Only the lines from the top of the data through the one with "You are a computer-use agent. The" are to be written out, each exactly as it stands.
Records provided Block Start
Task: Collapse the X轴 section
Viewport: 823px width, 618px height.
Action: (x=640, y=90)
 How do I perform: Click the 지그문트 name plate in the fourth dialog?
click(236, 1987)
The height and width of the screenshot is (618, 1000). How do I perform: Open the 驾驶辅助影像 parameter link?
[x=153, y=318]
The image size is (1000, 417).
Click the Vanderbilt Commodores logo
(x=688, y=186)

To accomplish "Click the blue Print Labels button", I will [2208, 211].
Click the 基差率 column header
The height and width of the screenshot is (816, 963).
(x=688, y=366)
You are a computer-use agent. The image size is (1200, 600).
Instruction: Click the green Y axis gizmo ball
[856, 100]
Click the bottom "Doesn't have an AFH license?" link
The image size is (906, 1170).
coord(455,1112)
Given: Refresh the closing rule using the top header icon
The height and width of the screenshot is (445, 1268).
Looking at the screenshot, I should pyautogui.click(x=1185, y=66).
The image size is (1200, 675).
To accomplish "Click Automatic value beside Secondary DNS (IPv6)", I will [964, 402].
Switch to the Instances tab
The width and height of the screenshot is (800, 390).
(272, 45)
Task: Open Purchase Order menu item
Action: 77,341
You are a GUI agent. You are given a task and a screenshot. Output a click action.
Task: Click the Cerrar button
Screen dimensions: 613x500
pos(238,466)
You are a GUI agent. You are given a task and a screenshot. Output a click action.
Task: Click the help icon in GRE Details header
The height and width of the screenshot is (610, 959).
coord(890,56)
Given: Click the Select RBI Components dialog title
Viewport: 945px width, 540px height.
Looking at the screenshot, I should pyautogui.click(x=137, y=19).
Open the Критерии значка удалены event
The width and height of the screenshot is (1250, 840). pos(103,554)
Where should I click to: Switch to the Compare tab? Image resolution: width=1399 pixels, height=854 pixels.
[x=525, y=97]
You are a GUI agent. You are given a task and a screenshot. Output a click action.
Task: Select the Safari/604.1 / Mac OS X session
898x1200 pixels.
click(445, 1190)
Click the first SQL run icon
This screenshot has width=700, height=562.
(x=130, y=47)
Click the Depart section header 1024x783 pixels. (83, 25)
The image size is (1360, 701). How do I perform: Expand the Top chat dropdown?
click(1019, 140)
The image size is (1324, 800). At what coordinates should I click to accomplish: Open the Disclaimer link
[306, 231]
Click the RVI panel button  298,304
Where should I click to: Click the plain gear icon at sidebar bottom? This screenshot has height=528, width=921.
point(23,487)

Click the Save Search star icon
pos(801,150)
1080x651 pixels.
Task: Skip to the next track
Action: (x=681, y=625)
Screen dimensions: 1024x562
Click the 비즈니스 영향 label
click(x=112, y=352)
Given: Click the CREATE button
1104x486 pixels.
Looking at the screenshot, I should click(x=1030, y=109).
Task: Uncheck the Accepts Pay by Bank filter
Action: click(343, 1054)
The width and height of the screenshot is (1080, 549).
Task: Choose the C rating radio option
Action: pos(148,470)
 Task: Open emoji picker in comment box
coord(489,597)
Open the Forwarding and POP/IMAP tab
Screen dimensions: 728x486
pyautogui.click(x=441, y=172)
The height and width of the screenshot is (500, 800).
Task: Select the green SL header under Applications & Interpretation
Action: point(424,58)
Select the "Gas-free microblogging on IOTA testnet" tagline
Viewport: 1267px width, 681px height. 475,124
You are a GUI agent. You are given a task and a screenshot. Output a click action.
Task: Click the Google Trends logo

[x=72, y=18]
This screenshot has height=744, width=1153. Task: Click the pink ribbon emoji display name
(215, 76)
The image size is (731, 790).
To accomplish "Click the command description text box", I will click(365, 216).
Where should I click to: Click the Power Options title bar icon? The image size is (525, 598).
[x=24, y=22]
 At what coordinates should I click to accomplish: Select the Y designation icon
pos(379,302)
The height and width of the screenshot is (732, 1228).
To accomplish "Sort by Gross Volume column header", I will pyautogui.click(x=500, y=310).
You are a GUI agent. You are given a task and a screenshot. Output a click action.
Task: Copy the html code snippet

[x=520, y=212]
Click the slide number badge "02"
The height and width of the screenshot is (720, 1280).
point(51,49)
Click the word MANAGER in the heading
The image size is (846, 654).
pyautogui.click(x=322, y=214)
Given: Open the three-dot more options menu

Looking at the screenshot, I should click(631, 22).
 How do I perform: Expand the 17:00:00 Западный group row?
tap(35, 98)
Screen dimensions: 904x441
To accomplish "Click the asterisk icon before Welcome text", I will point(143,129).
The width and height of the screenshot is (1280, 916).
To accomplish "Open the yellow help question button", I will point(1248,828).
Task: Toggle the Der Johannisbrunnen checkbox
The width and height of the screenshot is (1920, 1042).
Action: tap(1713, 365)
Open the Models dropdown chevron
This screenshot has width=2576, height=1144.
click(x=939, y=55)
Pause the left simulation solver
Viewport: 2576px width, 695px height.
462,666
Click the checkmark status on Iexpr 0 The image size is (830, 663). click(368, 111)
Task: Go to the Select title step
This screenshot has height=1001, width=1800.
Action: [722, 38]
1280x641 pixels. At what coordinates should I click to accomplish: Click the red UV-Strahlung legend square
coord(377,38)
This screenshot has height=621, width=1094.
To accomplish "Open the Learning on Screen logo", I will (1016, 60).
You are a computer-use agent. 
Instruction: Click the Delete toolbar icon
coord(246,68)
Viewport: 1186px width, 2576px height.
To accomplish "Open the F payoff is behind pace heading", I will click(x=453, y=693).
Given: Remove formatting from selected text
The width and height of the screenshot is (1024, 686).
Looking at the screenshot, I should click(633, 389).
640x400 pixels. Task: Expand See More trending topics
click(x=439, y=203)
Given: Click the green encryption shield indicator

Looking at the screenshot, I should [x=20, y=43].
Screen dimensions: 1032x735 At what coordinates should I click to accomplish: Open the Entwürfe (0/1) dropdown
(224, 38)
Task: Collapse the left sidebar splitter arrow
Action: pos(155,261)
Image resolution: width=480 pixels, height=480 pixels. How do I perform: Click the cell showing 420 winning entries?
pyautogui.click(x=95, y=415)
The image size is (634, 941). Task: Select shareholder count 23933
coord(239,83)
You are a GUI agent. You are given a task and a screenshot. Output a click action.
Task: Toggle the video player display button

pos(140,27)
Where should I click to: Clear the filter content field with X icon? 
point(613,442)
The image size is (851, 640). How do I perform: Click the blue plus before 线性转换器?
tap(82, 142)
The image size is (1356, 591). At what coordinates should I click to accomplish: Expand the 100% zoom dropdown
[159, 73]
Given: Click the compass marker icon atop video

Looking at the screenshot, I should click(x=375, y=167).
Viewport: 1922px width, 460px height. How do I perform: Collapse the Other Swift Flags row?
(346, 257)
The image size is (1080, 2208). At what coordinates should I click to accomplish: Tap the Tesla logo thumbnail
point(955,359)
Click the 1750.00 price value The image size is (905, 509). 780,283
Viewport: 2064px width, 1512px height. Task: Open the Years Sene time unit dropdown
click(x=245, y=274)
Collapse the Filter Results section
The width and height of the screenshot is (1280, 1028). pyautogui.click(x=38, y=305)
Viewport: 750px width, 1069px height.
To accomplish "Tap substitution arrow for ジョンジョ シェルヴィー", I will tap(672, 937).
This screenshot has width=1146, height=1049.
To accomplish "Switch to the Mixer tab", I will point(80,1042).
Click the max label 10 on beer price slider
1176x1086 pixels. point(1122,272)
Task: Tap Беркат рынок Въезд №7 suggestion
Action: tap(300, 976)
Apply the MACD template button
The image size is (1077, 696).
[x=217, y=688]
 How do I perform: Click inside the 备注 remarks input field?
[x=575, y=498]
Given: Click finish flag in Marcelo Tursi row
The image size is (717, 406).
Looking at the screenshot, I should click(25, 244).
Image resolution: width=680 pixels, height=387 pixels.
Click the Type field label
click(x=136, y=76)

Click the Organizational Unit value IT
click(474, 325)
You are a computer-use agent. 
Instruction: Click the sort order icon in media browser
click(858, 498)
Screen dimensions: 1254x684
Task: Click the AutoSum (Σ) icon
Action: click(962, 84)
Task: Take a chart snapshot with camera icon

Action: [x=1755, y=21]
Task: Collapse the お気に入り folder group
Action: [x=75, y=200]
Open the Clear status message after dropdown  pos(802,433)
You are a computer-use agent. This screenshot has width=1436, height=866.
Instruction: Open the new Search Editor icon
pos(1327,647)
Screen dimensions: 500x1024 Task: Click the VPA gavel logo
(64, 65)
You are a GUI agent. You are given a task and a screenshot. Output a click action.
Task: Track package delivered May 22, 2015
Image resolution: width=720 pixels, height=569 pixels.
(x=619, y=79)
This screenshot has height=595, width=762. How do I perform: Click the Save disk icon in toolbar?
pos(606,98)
Records provided Block End
> [Output]:
Task: Collapse the X轴 section
Viewport: 823px width, 618px height.
Action: (x=640, y=90)
 How do I perform: Click the 지그문트 name plate in the fourth dialog?
click(236, 1987)
The height and width of the screenshot is (618, 1000). How do I perform: Open the 驾驶辅助影像 parameter link?
[x=153, y=318]
The image size is (1000, 417).
Click the Vanderbilt Commodores logo
(x=688, y=186)

To accomplish "Click the blue Print Labels button", I will [2208, 211].
Click the 基差率 column header
The height and width of the screenshot is (816, 963).
(x=688, y=366)
You are a computer-use agent. The image size is (1200, 600).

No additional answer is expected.